The East and West tend to approach medicine – and the mind-body-spirit connection (or not!) – from different sides. We in the West have tended to separate our minds from our bodies (and often denied the existence of our spirits) and treated our bodies as machines that occasionally – and very inconveniently – break down. We then go to a doctor who gives us antibiotics or whatever, which fixes us – until the next time. Hopefully. Now we seem to be cottoning on to what “traditional” medicine has advocated all along: we are not separate from our bodies. We LIVE in our bodies and everything that happens in our minds, happens in our bodies. We experience ourselves – and the world – through our bodies. As Christine Caldwell notes in Getting our Bodies Back, “All the joy and pain and minute mundane happenings that life presents us are processed and expressed through our bodies”.
Actually, when we think about this idea that our bodies are connected to our minds, we know it to be true: think about how your tummy felt the last time you had to do a presentation to a group of managers at work, or even when you went on a first date. Think about that tension headache every exam time when you were at school and college. And think about how your neck and shoulders (and quite probably your digestive bits) tense up every time you have to pick up your husband’s socks off the floor even though the laundry basket is RIGHT THERE! But somehow, while it is easy to accept butterflies in our tummies or tension headaches as a bodymind connection, when it comes to bigger things – illnesses, disease – we are reluctant to believe that our emotions can affect our bodies.
All those emotions running around our bodies are, as scientist Candice Pert discovered, neuropeptides (that is, chemical messengers that are secreted by the brain, immune system and the nerve cells, and which carry information from the mind to the body and back again) which connect onto cells in our bodies via receptors and which transmit information into the cells, and influence their behaviour. “The truth is that you are little more than a chemistry set. All your thoughts and feelings get translated into chemicals that fire off throughout your body, altering the chemical composition and behaviour of your cells,” says Deb Shapiro, author of Your Body Speaks your Mind. “In other words each part or system of your body is listening and responding to your mental chatter, your every thought and feeling.” So our emotions affect us physically.
All of this is not to say that there are no outside causes of illnesses – you just need to watch a Dettol ad on TV so see those gazillions of lurgies on our toilet seats, chopping boards and – eeuw – our computer keyboards – to know that there are bacteria and the like just waiting to pounce on us. But we also know that when colds and flu are doing the rounds, not everyone in the office gets sick. Perhaps those are the people who are less stressed and run down, and – dare I say it – happier and more relaxed and so the germs waiting to attack simply move onto the next much easier, more vulnerable victim.
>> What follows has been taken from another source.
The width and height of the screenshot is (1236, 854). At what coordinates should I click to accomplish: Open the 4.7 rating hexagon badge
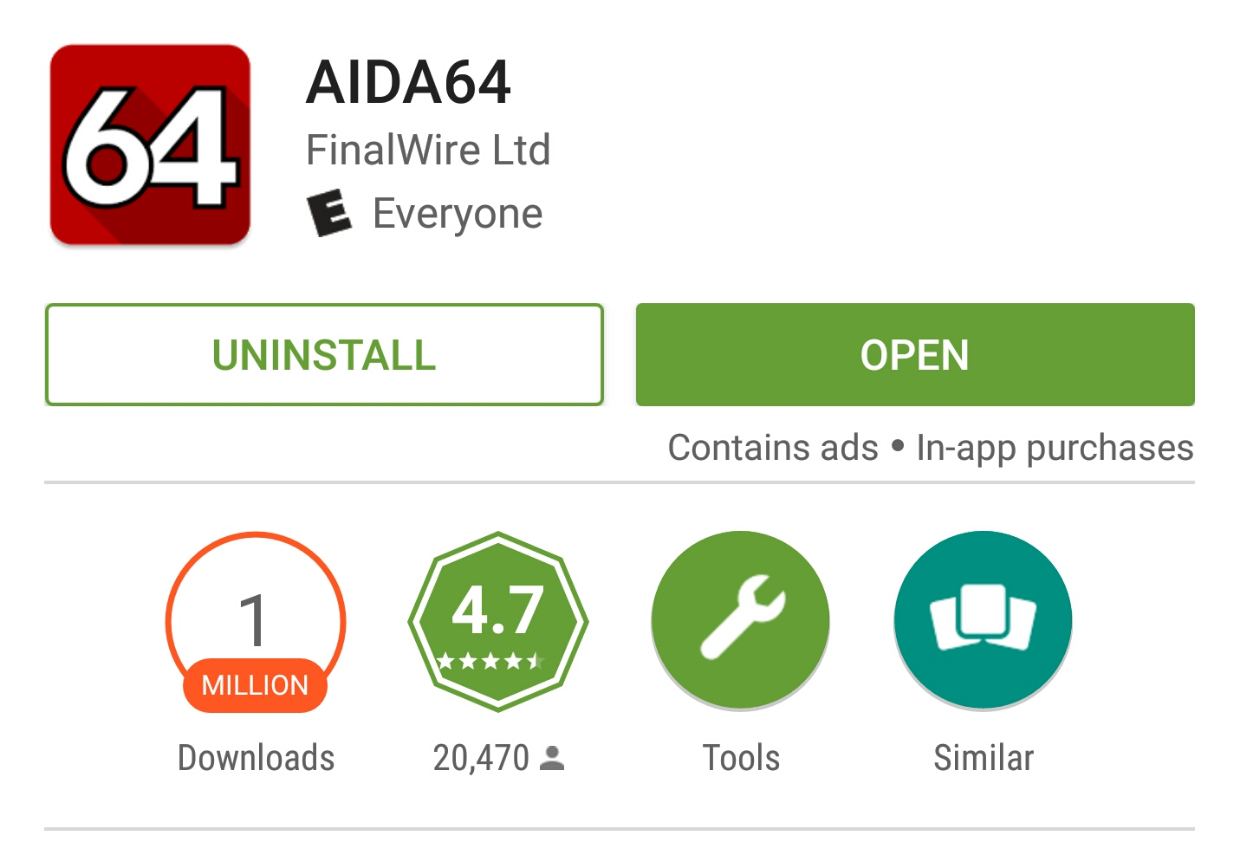(497, 622)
While we are in no way suggesting we CAUSE our own illness (well, not really – but that’s the subject for another day) we are suggesting it might be an idea to think about how what goes wrong with our bodies is connected to our minds and that we would do well to consider not just the food we eat and the exercise we take to keep our bodies healthy, but also the thoughts we think and the anger we swallow down. As studies have shown, happiness and optimism seem to reduce the risk of cardiovascular disease, diabetes and high blood pressure (amongst others), while depression can worsen heart disease and the like.